● GOAL OF THE EXERCISE
Continue the essay about embracing the multitudes within oneself, starting right after its final sentence.

● GIVEN PASSAGE
• • • • •
I Am Multitudes, Not Monolith

In coming to embrace myself as a multitude (rather than a monolith), I've come to find myself resonating with many things that other aspects of me revile.
It is tough to teach consciousness alchemy through demonstration. Even my favorite guru, Teal Swan, a teacher of "AND Consciousness" and "the multitudes within" does not demonstrate these multitudes.
Why?
Because, after all, the followers still expect consistency within a personality. It is a strong social norm for people to remain the same person week after week. We even compliment people for being extremely "stable" or "like a rock."
What if we complimented someone for being someone different each day? It would be hard, because much of our sense of safety relies on people being consistent.

Marriage To A Multitude

Greg actually admits to me that he sometimes wakes up and wonders who he is married to today. I've been on a mission to embrace and express every forgotten piece of myself. It makes me a very changeable companion. This is one of the reasons why I argue that authentic monogamy already is polyamory. If you're honest and open with your selves, you've already got a complex relationship with yourself that you're navigating in addition to your relationship with this "one other person" – who has a complex relationship with themselves. (Read: Polyamory? What's wrong with monogamy?)
I used to value reliability above almost all else. Now I value presence and intuition more. I worry sometimes that this means I'm becoming some "new age flake" – as if the "new age" types don't have a bad enough reputation as it is. Worse, fears sometimes masquerade themselves as intuitive notions, and so sometimes I (and others like myself) think I'm choosing to step down from something because it is the best thing for me, but really I'm just too afraid to go forward.
But why so much fear? Because tapping into the multitudes within requires intense vulnerability. To see oneself clearly one has to let the old wounds be exposed to the open air. This brings up massive piles of shame, fear, anger, helplessness, resentment, and despair, some of it going all the way back to infancy. (Read: Developmental Trauma for more on that.)
Lately I've been tapping into aspects of myself that felt betrayed as an infant. I didn't feel well and I didn't yet understand I was in a reality where telepathy wasn't the norm. I couldn't understand why others were not doing for me what was needful. I was desperate, helpless, angry, and resentful. I needed to be taken care of, but nobody understood my wailing.
Tapping into this aspect of myself to find healing for it in my daily life now means falling into that same helplessness. It is incredible how real it feels. Sometimes I lose my ability to speak and my throat becomes so choked up that breathing hurts. I used to fear that symptoms like that were of some physical origin – germs or poor diet. Now I've finally unmasked enough of myself to dig into the undercover feelings that are becoming physical symptoms.

Shame

Shame causes my throat to hurt and makes it hard for me to speak. This shame is what leads specifically to helplessness and an inability to ask for help. It runs deep, causing my throat glands to swell, and often they stay swollen long after everything else has cleared up. This is because the shame has lived on in me – the original shame, and then the shame for getting sick. At least, that was the reality when I was a child and teen.
• • • • •
● DATA EXTRACT
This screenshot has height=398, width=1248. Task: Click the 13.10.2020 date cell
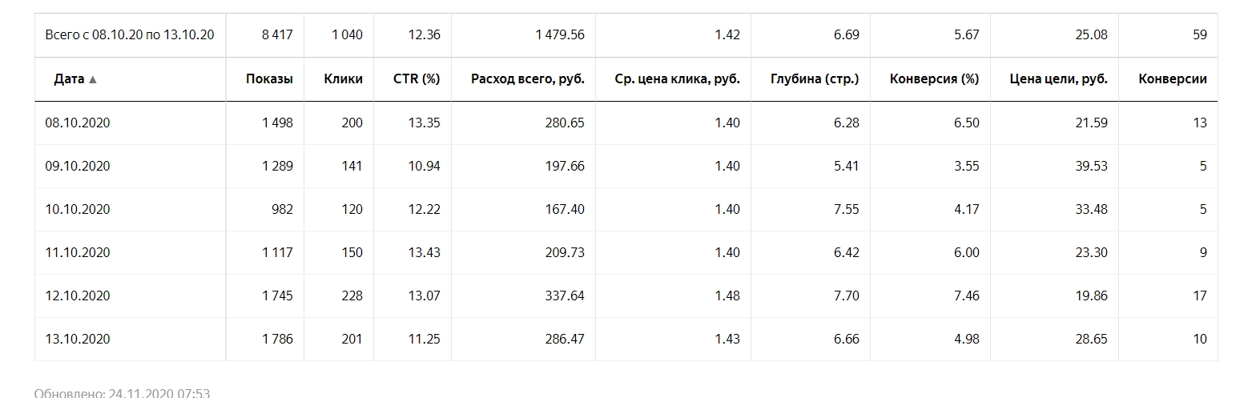click(78, 340)
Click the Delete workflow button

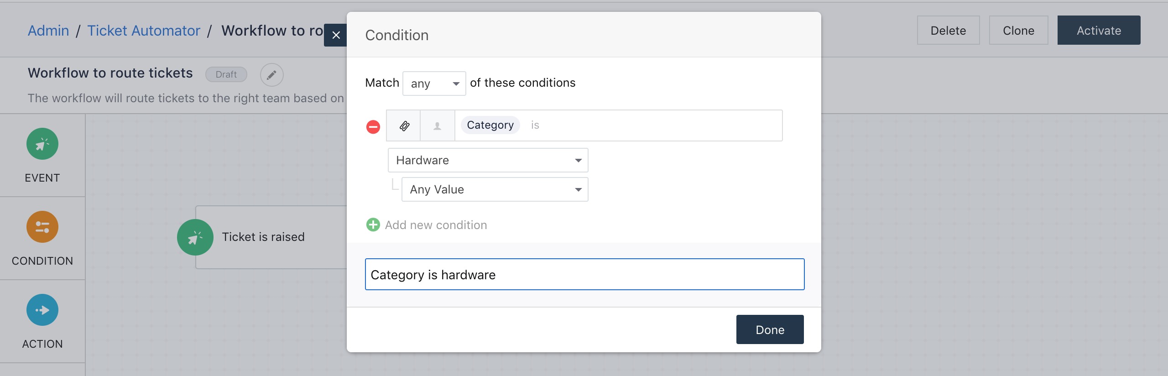pos(948,31)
• • • • •
● ANSWER
Anger

Anger causes my back to hurt, especially around my shoulder-blades. When trying to exert self-control over my anger, I feel my shoulder-blades clench tight, as if I'm trying to hold a pencil on my back. Anger also impacts my liver and the lymph channels around my eye-brows.

Fear

Fear stops my digestive system from working properly. I suspect the fear is actually causing the bacteria in my gut to become afraid, thereby causing it to attack the food rather than digesting it. Fear is what gave me stomach ulcers twelve years ago. (More about that here.)

Jealousy

Jealousy gives me nausea and dizziness.

Self-Denial, Lying & Inauthenticity

Denying myself (lying to myself or lying to others through omission of my authentic truth) gives me a fever. Extreme avoidance of myself gives me an extreme fever complete with shakes, muscle soreness, and chills. When the fever comes, only intense self-focus gives me the sweat-down; and the self-focus does this immediately. The sweat-down begins the moment I fully focus on myself. And the moment my conscious mind wanders away, the fever is back.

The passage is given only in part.